I don’t think I am particularly susceptible to jet lag. A day or two of minor issues, and then I’m fine. Usually.
People who complain of jet lag after a three-hour time change from New York to Los Angeles or vice versa … I find that amusing. Never had a problem with that. But an 11-hour change? That’s different. Clearly.
Three of my worst jet-lag cases have come after a trip from Los Angeles to the Gulf. Actually, after all three times I have made that trip, which involves a lost night and a body clock turned upside down, I have been a mess.
I had almost no problem going west, some four weeks ago. And that trip actually took longer, 29 hours vs. 24. We left at 8:30 in the morning and arrived at nearly midnight the same calendar day, losing 11 hours off the clock in the process.

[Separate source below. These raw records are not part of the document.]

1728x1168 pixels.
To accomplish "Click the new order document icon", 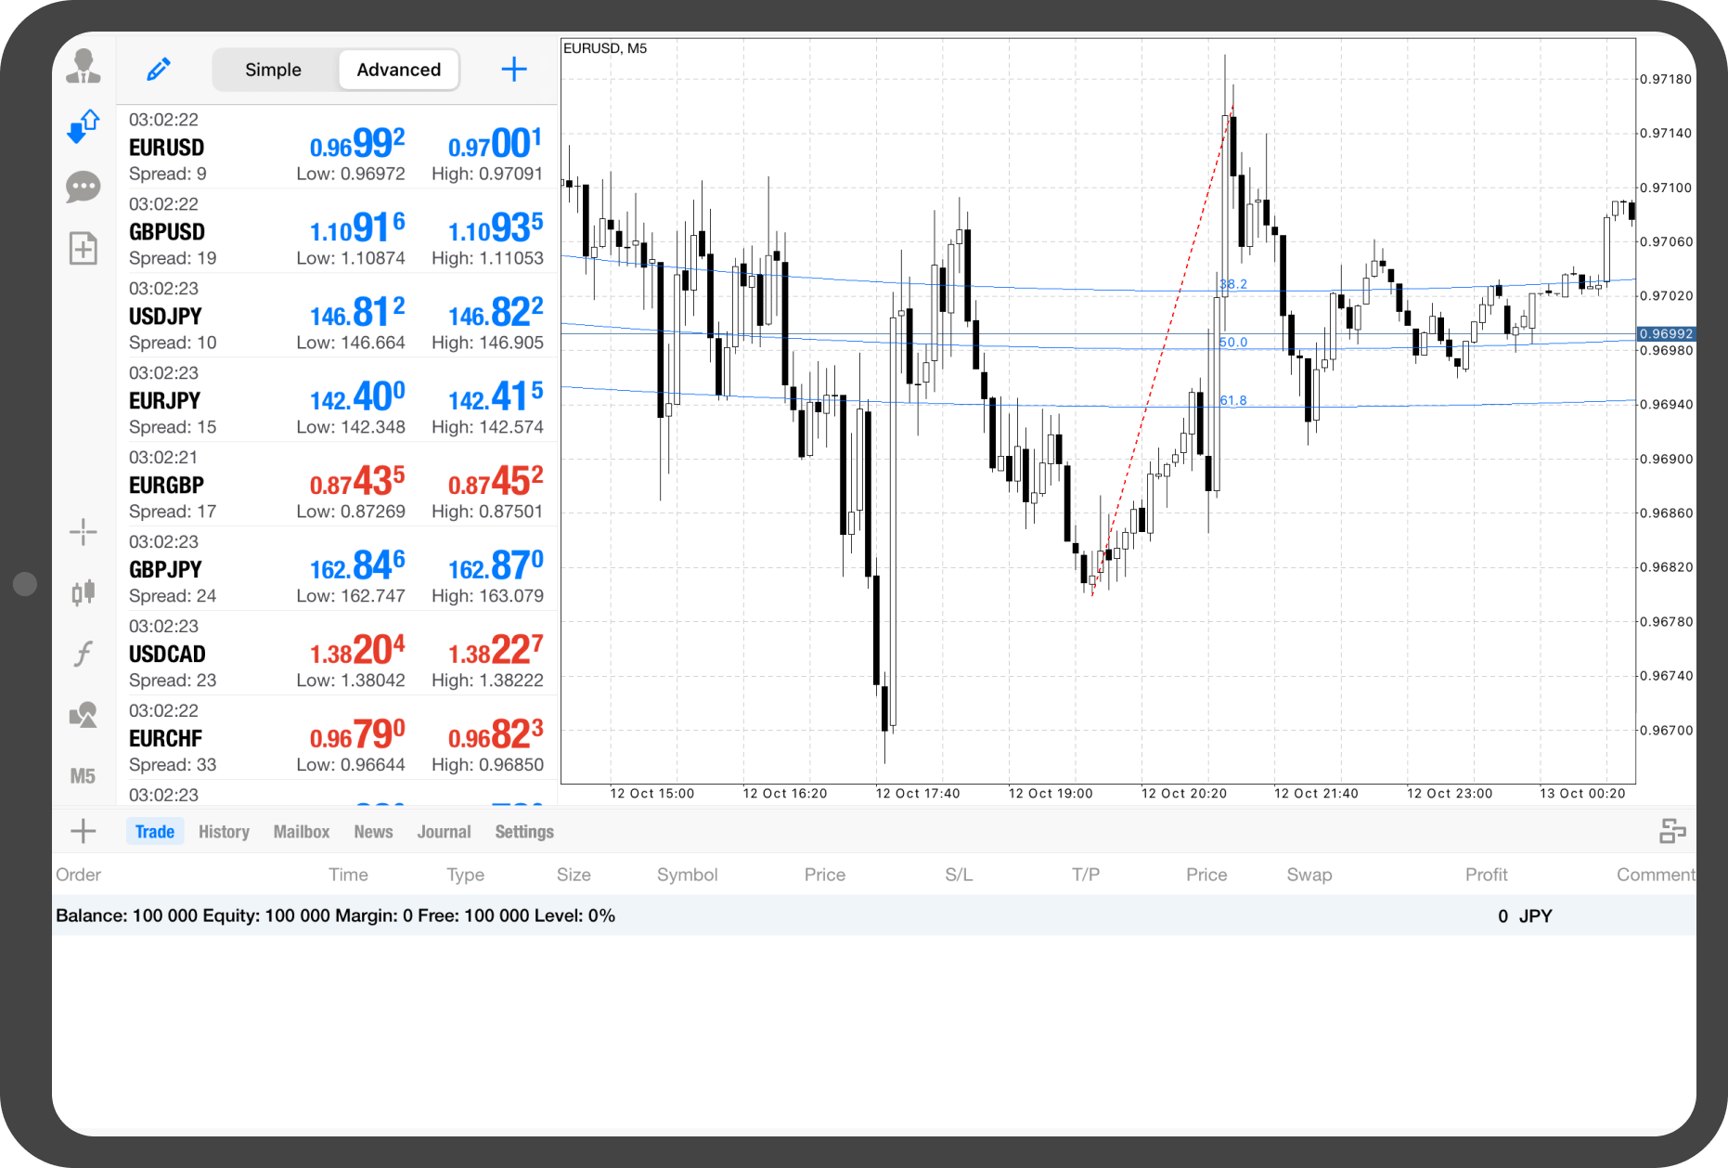I will pyautogui.click(x=84, y=248).
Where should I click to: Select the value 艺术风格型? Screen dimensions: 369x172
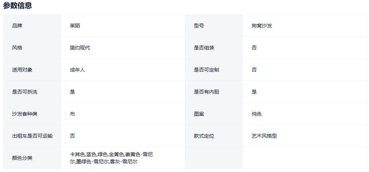tap(264, 136)
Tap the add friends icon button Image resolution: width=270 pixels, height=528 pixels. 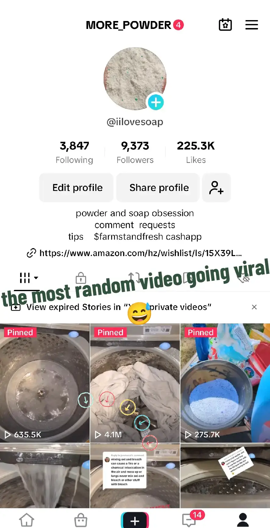(x=216, y=188)
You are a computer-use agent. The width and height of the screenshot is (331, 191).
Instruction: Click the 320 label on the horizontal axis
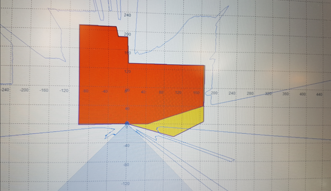(268, 93)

I managed to sleep fairly well that night in California, and I was out a little early the following night, maybe 10 p.m., but I was fine on Friday night. Went to a rehearsal dinner for a wedding and didn’t fall into my pasta, and never gave another thought to jet lag.
Coming back, however …
We left at 9:30 a.m. and (this is key, I think) we flew right through a night and landed here at 7:30 p.m. the next night, having gained 11 hours.

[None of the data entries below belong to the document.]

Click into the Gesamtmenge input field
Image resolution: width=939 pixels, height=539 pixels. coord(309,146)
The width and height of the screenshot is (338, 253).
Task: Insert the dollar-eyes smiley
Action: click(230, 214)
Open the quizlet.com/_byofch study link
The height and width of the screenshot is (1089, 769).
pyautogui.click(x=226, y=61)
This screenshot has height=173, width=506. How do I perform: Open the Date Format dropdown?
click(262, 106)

I was up until 2 a.m. (or 3 p.m., California time), went to bed and slept only four hours, leaving me to believe it was more a nap than a night’s sleep.
After working at the newspaper, I did the grocery shopping, and had everything in its place a little before 6 p.m., and decided I would rest for a bit … and woke up at 9 p.m. feeling more than a little disoriented but not really tired. I think that was my body’s idea of “night.” (Actually it was 7-10 a.m., California time, which would be a late night, yes.)
I had intended to attend a 9 p.m. press conference, but I slept right into that. I then was up until 2 a.m., again, slept for four hours again, was unable to last longer … and now we are into Day 2 of an 11-hour body clock change.
Awake from 6 a.m. forward, on a day off … laid around for three hours hoping to sleep but not being able to … then was ravenous when I got up and ate what was rather like dinner for breakfast, which was a bad sign.
Up then till 2:30 p.m. or so, when I laid down for a “nap” … and was out cold until 6 p.m. Again, my brain treated that afternoon session like night. Meaning my “morning” began at 6 p.m. — which is 7 a.m. in California.
Again, I am groggy and discombobulated. I can get away with it, barely, because I don’t have to be anywhere or do anything right this minute.
Tomorrow, however, I have to drive to Dubai late in the UAE afternoon and go to a press conference, so this “afternoon nap” stuff isn’t going to work, even though my body may be demanding it.
Maybe Day 3 will get me back on track because my work schedule calls for it. I hope so. But my prediction is that I will be groggy, and massively so, throughout my “work” shift, and the bad part of that is … I will be driving for three hours of it.
I suppose none of this should surprise me. I went from Los Angeles to Qatar in 1993, and I was a mess for about a week, and perhaps missed a press conference or two. When I first got to Abu Dhabi, nearly two years ago, I also had significant trouble adjusting.
This “day is night and night is day” thing, with a lost night in the mix, is just slamming me. Perhaps I could have mitigated it with the right eating schedule. Or if I had been able to sleep on the plane.
More probably, it’s just a process. The wiki “jet lag” link (above) suggests that people need a day to adjust for each time zone crossed, and I just crossed 11 of them.
Hmm. Maybe having to deal with a work schedule will bring me around a bit more quickly. It had better.